The previously frozen samples were defrosted at room temperature and submitted to an ultrasound bath for about 15 min, to ensure the removal of all cell content from the scaffolds. Double-stranded DNA (dsDNA) content was then measured using a fluorimetric PicoGreen dsDNA Quantification Kit (P7589; Invitrogen, Molecular Probes). Experimental samples and standards (0–2 μg/mL) were added to a white opaque 96-well plate. The procedure followed was based on the manufacturer's instructions. Fluorescence was quantified using a microplate reader (Bio-Tek, Synergie HT) at an excitation of A485/20 and at an emission of A528/20. A total of nine samples per study group/condition were analyzed and measurements were made in triplicate. The obtained results were normalized to the surface area of each type of sample used (discs or scaffolds).

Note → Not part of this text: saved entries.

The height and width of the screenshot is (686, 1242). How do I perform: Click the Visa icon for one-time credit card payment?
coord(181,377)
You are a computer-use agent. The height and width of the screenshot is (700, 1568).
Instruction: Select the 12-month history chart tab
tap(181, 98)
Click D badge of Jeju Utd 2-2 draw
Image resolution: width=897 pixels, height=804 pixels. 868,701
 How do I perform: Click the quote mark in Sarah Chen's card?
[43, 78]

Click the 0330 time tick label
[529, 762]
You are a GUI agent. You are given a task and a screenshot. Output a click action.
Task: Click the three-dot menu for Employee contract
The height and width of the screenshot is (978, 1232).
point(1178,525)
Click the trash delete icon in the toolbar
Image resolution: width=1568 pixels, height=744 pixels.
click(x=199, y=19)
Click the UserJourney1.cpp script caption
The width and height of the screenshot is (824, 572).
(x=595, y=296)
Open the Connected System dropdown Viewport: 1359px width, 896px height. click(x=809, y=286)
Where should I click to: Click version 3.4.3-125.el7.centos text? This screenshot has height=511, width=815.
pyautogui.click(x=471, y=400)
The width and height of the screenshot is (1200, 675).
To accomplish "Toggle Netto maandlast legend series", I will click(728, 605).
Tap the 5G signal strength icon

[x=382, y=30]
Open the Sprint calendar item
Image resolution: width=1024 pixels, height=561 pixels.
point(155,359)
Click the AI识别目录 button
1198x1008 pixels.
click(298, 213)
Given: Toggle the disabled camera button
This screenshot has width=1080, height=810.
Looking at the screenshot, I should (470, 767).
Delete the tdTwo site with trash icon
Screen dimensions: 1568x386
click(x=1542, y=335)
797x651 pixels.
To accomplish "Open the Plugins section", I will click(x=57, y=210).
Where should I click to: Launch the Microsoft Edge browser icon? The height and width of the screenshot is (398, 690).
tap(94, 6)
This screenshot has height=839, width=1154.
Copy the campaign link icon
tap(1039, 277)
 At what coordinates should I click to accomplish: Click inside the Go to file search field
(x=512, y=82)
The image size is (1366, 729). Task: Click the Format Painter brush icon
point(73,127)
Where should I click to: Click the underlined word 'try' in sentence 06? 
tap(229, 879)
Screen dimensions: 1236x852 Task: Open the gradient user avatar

Scanning electron microscopy

Constructs to be observed on the scanning electron microscope (Leica Cambridge S360, Leica Cambridge) were fixated in a 2.5% glutaraldehyde solution (Sigma-Aldrich) for 1 h at 4°C, dehydrated using an increasing concentration series of ethanol solutions (20%, 30%, 50%, 70%, 90%, and 100% (v/v)), left to dry overnight at room temperature, and finally sputter coated with gold in a Sputter Jeol JFC 1100 equipment. The controls (unseeded scaffolds/discs) were merely submitted to the sputter coating part of this procedure. A total of six samples per study group/condition were analyzed.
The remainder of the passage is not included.